0

Resources:JAVA, Selenium, TestNG, Maven

issue : I would like to validate a page which has pdf content only.

What I am able to assert as of now:

  1. After clicking button from parent page I am able to redirect and switch the windowHandle from parent window

  2. URL syntax is correct or not

  3. URL is giving us 200 HTTP status code or not

  4. Under DOM body this element is visible or not By.xpath("//*[@type='application/pdf']");

Note: My dev told me there are two kind of PDF (1) text based (2) Image based

I might have image based PDF that's why I am not able to read via PDFbox API (I guess).

Other API (PDFbox ) tried: below code is working with some other test PDF url but when I execute same code on my company PDF URL then I see "End of File error" , I tried to handle/google EOF error too but not got success.

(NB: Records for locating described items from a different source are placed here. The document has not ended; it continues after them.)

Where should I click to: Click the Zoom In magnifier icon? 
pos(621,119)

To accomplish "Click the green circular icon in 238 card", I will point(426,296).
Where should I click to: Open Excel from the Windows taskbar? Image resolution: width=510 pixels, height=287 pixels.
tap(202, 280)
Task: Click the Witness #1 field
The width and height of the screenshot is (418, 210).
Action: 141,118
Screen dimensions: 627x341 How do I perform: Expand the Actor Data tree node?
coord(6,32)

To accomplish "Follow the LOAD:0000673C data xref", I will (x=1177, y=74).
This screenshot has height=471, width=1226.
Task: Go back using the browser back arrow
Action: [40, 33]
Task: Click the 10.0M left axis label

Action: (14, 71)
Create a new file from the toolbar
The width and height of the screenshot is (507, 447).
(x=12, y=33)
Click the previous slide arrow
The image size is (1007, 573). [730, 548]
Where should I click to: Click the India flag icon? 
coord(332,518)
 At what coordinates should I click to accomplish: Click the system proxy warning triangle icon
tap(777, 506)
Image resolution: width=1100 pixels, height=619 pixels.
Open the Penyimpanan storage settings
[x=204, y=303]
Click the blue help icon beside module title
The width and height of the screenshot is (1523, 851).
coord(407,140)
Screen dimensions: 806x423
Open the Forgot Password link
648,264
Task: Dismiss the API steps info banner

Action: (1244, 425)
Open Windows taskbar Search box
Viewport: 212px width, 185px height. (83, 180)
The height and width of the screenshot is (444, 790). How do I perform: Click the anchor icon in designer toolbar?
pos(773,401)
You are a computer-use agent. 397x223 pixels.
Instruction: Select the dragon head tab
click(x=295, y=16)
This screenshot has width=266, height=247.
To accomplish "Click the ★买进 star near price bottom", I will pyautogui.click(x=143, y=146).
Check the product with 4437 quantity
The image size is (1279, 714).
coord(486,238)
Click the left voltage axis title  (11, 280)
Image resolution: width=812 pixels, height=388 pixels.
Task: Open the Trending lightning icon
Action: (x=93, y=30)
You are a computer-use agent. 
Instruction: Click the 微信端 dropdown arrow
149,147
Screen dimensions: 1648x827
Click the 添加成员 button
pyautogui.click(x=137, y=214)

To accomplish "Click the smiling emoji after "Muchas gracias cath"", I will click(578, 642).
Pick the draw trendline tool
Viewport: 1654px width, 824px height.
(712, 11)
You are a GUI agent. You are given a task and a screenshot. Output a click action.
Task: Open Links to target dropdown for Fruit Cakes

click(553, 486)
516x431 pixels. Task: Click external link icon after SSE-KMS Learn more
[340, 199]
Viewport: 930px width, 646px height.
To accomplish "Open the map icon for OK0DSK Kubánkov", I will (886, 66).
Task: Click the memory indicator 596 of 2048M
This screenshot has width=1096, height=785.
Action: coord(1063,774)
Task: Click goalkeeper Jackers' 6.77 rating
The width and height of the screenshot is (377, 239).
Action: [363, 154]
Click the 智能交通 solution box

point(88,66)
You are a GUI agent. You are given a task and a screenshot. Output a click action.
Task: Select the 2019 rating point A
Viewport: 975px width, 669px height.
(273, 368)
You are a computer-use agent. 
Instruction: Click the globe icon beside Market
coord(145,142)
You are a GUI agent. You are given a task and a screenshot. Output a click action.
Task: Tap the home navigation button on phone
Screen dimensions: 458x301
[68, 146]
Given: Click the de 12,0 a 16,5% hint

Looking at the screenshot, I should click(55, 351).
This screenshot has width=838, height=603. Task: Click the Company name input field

driver.get("http://www.axmag.com/download/pdfurl-guide.pdf");

String getURL = driver.getCurrentUrl();

PDDocument doc = null;

BufferedInputStream file = null;

String output = null;

URL urlOfPdf = new URL(getURL);

BufferedInputStream fileToParse = new BufferedInputStream(urlOfPdf.openStream());

PDDocument document = PDDocument.load(fileToParse);

output = new PDFTextStripper().getText(document);

Assert.assertTrue(output.contains("some text"));

http://www.testingdiaries.com/selenium-webdriver-read-pdf-content/

EOF error trace:

java.io.IOException: Error: End-of-File, expected line
    at org.apache.pdfbox.pdfparser.BaseParser.readLine(BaseParser.java:1124)
    at org.apache.pdfbox.pdfparser.COSParser.parseHeader(COSParser.java:2589)
    at org.apache.pdfbox.pdfparser.COSParser.parsePDFHeader(COSParser.java:2560)
    at org.apache.pdfbox.pdfparser.PDFParser.parse(PDFParser.java:219)
    at org.apache.pdfbox.pdmodel.PDDocument.load(PDDocument.java:1222)
    at org.apache.pdfbox.pdmodel.PDDocument.load(PDDocument.java:1122)
    at com.ecompany.tests.RunOcrTest.validatePdfRunSummary1(RunOcrTest.java:135)
    at java.base/jdk.internal.reflect.NativeMethodAccessorImpl.invoke0(Native Method)
    at java.base/jdk.internal.reflect.NativeMethodAccessorImpl.invoke(NativeMethodAccessorImpl.java:62)
    at java.base/jdk.internal.reflect.DelegatingMethodAccessorImpl.invoke(DelegatingMethodAccessorImpl.java:43)
    at java.base/java.lang.reflect.Method.invoke(Method.java:567)
    at org.testng.internal.MethodInvocationHelper.invokeMethod(MethodInvocationHelper.java:124)
    at org.testng.internal.Invoker.invokeMethod(Invoker.java:583)
    at org.testng.internal.Invoker.invokeTestMethod(Invoker.java:719)
    at org.testng.internal.Invoker.invokeTestMethods(Invoker.java:989)
    at org.testng.internal.TestMethodWorker.invokeTestMethods(TestMethodWorker.java:125)
    at org.testng.internal.TestMethodWorker.run(TestMethodWorker.java:109)
    at org.testng.TestRunner.privateRun(TestRunner.java:648)
    at org.testng.TestRunner.run(TestRunner.java:505)
    at org.testng.SuiteRunner.runTest(SuiteRunner.java:455)
    at org.testng.SuiteRunner.runSequentially(SuiteRunner.java:450)
    at org.testng.SuiteRunner.privateRun(SuiteRunner.java:415)
    at org.testng.SuiteRunner.run(SuiteRunner.java:364)
    at org.testng.SuiteRunnerWorker.runSuite(SuiteRunnerWorker.java:52)
    at org.testng.SuiteRunnerWorker.run(SuiteRunnerWorker.java:84)
    at org.testng.TestNG.runSuitesSequentially(TestNG.java:1208)
    at org.testng.TestNG.runSuitesLocally(TestNG.java:1137)
    at org.testng.TestNG.runSuites(TestNG.java:1049)
    at org.testng.TestNG.run(TestNG.java:1017)
    at org.testng.remote.AbstractRemoteTestNG.run(AbstractRemoteTestNG.java:115)
    at org.testng.remote.RemoteTestNG.initAndRun(RemoteTestNG.java:251)
    at org.testng.remote.RemoteTestNG.main(RemoteTestNG.java:77)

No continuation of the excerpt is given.